The New York Times has published an online article called, "Opera Sings an Ode to Browsers Everywhere" in which Opera co-founder and chief executive, Jon Stephenson von Tetzchner comments on the iPhone.
Mr. von Tetzchner said that Operas engineers have developed a version of Opera Mini that can run on an Apple iPhone, but Apple wont let the company release it because it competes with Apples own Safari browser.
Daring Fireball's Joh Grubar speculates that it could be due to the JavaScript interpreter or more likely Apple not wanting any competition for Safari.
I dont see how this is surprising at all. One can argue about whether its a good policy for Apple not to allow third-party web browsers on the iPhone, but unlike other rejections, this one is not arbitrary. The iPhone SDK Agreement clearly forbids writing your own JavaScript interpreter. Im not sure what Apple would do if someone tried to publish a third-party iPhone browser based on the systems version of WebKit, but a browser based on a third-party engine is clearly not allowed.

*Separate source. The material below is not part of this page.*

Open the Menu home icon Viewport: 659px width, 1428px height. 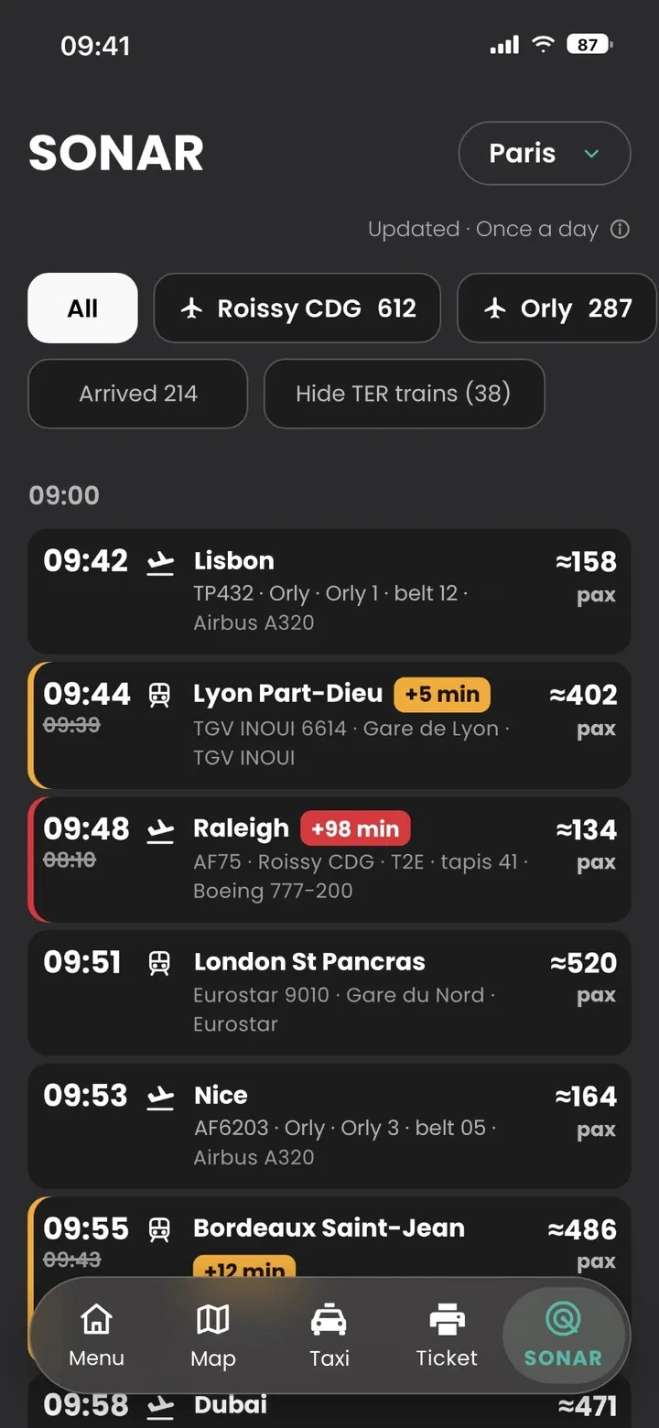tap(96, 1319)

I know one thing. I use Opera on the Nintendo DS and it rocks there, i used it on a friends Pocket PC, rocks also, used years on my linux box.. r4x0r3d hard! I just can't understand why, for some javascript reason? crap
"Hello ... I'm Apple and I made iPhone ... It's great peace of hardware but you have to run my crappy browser ... even if the third-party one is 10times better ..."

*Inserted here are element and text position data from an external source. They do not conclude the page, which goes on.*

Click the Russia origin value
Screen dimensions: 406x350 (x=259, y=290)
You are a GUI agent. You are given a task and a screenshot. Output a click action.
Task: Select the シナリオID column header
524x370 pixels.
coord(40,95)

You'll see ... Just like anything else, there will soon be way to damn Safari to hell and use Opera instead :) At least I hope :)
Well Opera will just have to come out with a phone.....In the end apple can do what they want...Seems kind of a waste of time on operas part to think they would allow them to run another browser when it states clearly in the sdk TOS. Anyway, point them over to cydia and let it be downloaded from there.